Une enquête menée par Sentry, un média d'investigation, révèle comment le cercle intime d’Hemedti, leader des Forces de soutien rapide (FSR), a financé un patrimoine immobilier à Dubaï d’une valeur de 20 millions d’euros, en exploitant les richesses du Soudan. Les FSR, reconnus par l’ONU pour leurs « actes de génocide », sont accusés d’appropriation des ressources du pays au profit des Émirats arabes unis.
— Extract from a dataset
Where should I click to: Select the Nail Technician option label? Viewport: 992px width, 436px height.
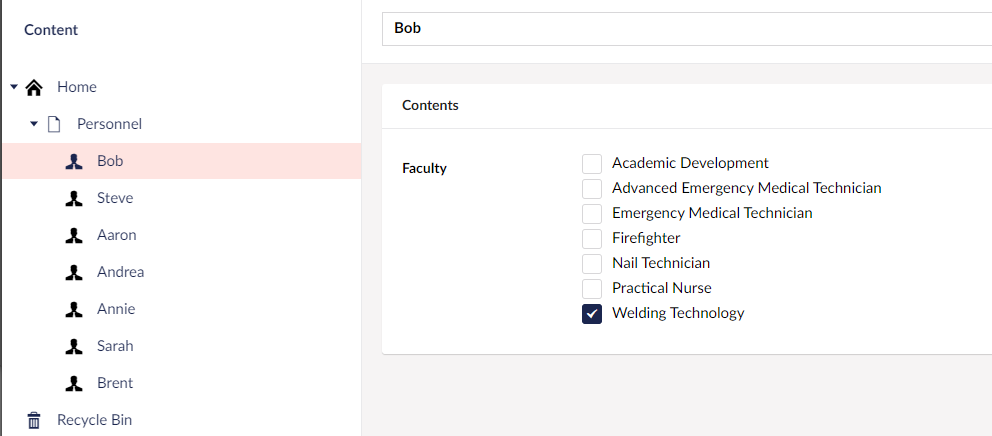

Alors que les paramilitaires des FSR perpètrent des atrocités contre la population soudanaise, la famille dirigeante s’enrichit considérablement. L’enquête de Sentry1 met en lumière l’accroissement de la richesse d’Hemedti et de ses proches, qui ont acquis plus de vingt propriétés de luxe en plein cœur de Dubaï.
De l’or extirpé clandestinement du Soudan
Le rapport révèle que Mustafa Ibrahim Abdel Nabi Mohamed, sanctionné par l'UE, possède un appartement de 700 000 dollars dans la célèbre Burj Khalifa. Selon Sentry, il était copropriétaire d’une société de sécurité avec le frère d’Hemedti, Musa Hamdan Dagalo, qui détenait des parts dans une banque contrôlée par les FSR.
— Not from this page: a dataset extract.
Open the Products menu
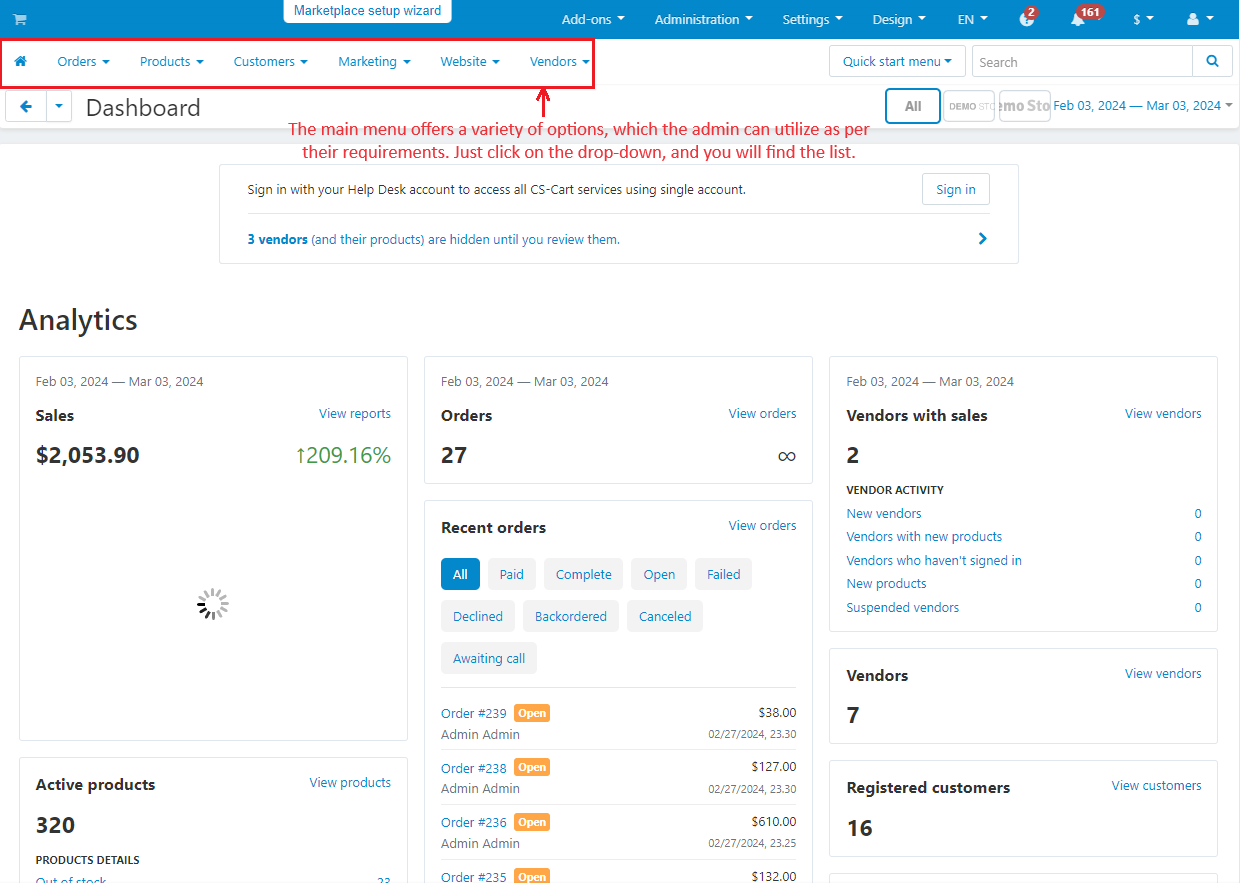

Des proches d’Hemedti ont également acquis des villas somptueuses dans un complexe résidentiel près de l’hippodrome de Meydan. Les Émirats, en plus de fournir un « refuge sécurisé », bénéficient des profits de l’or de contrebande extrait du Soudan. Ce pays traverse une crise humanitaire sans précédent, avec 33 millions de personnes nécessitant une assistance, dont 19 millions sont en situation de famine aiguë.
Des financements et du matériel militaire aux FSR
Les villas, acquises par le biais d’une société enregistrée aux Émirats, révèlent un écosystème complexe où le commerce de l’or et le soutien militaire aux FSR sont intimement liés. « Les Émirats arabes unis autorisent les RSF à installer une partie de leur complexe paramilitaire et industriel à Dubaï, » souligne Nick Donovan, enquêteur chez Sentry, dans une interview au Guardian.
Les données de téléphonie et autres sources indiquent que la famille Dagalo a formé une communauté fermée à Dubaï, loin des souffrances infligées aux Soudanais. L’épouse d’Hemedti a récemment acheté un terrain pour 723 000 euros, juste six mois après le début du conflit.
En dépit de ces révélations, la direction des Émirats continue de « rejeter catégoriquement » les allégations d’aide militaire ou financière envers les RSF. Les faits exposés pourraient cependant remettre en question cette position face à l’ampleur des violations des droits humains au Soudan, exacerbées par l’enrichissement sans précédent des dirigeants du FSR.